Extracted text -
=-=-=-=-=

As I wrote a few days ago, in anticipation of the demise of Open Salon, I installed a Firefox addin, DownThemAll, which promised to "batch download" most of my blog posts at the click of a mouse.
It did. And it also sucked all of them down from Open Salon permanent. I will be reposting them as they were that day, comments and all. What really hurts is that the stats they had--this one had reached over 30000 views--are now wiped out, too.
You may comment again, of course, 'way down at the bottom. But...the damage is done. I just want them all back up here for "history's sake." I do have copies and Google offered up cached versions that I could snatch the html code from.
So here's the Trayvon piece that landed me on Democracy Now, eventually...
Donna Summer does the "Working Girl Beep"
Me, back when I heard that beep 'way too often...
I’m not going to comment on the 911 calls, the police negligence or the firestorm that followed Trayvon Martin’s death.
I’m just going to tell you why I’m not shocked that it happened or that the man who shot Trayvon Martin wasn’t arrested. And why even knowing all that…hearing him screaming for help seconds before he was murdered made me cry bitter tears.
And brought back the memory of another dead black boy, whose mother I knew and still admire for the electrifying and unforgettable lesson she taught us in his name.
I’m just pouring out my soul here, so it’s gonna be kinda ugly. But so is what happened to Trayvon.
“Walking While Black” has been an issue since…slavery. But if you’re black woman walking in certain places at certain times…there’s a little twist to that “offense”. Here are my “walking while black” stories.
And every black woman I know has at least one or two just like them. The sole difference between Trayvon’s story and ours is that we usually live to tell ours. But sometimes…we’re too ashamed…
Working Girl—the gist of it all
This is the basic story. The better stories, variations on this theme, follow.
As a reporter for the Chicago Sun Times, I was often out late at night or in the wee hours of the morning covering stories or taking a late shift…whatever the job required. And I lived in a very popular and very congested area of Chicago at the time, where it was nearly impossible to park, even late at night.
So I tended to take cabs or buses—especially in winter when my car was invariably buried in huge drifts of snow. I always stood on relatively busy corners, but I was usually the only woman out so late/early.
But even if there was lots of traffic and people walking or even standing there with me waiting for that bus…I knew it wouldn’t be long before I got the “working girl beep.” Especially if I was well dressed for some sort of gala event or more formal setting…or, actually, even if I wasn’t particularly well dressed.
Black men would beep and wave, or call out a hearty, “Go ‘head, Shorty!” and keep going. Not one ever pulled over. Only white men did that.

=-=-=-=-=

Exercise -
Answer these from the blog post, one per line:
1. What Firefox add-on did the writer install to download the blog posts?
2. How many views had this piece reached before its stats were wiped out?
3. Which newspaper did the writer work for as a reporter?
The material placed after this has no connection to the blog post.

Material shown -
=-=-=-=-=

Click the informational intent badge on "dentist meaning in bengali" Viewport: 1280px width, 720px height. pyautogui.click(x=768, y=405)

=-=-=-=-=

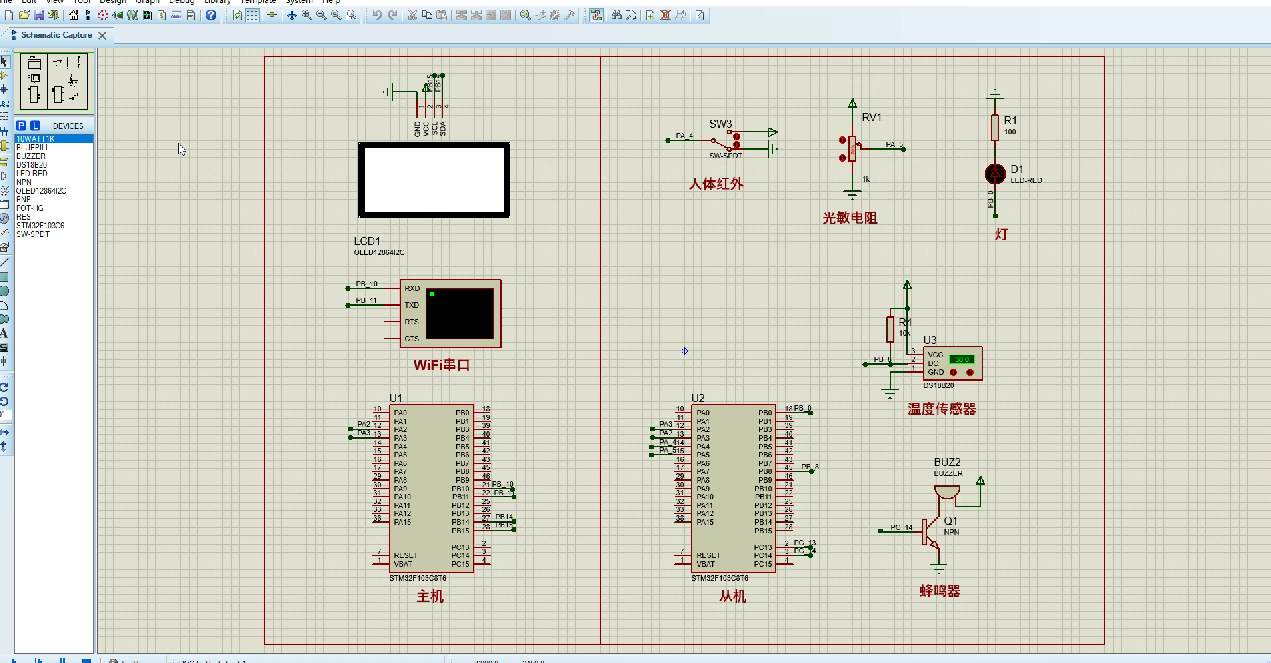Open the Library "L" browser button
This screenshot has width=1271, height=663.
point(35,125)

=-=-=-=-=

Answer to the task -
1. DownThemAll
2. Over 30000
3. The Chicago Sun Times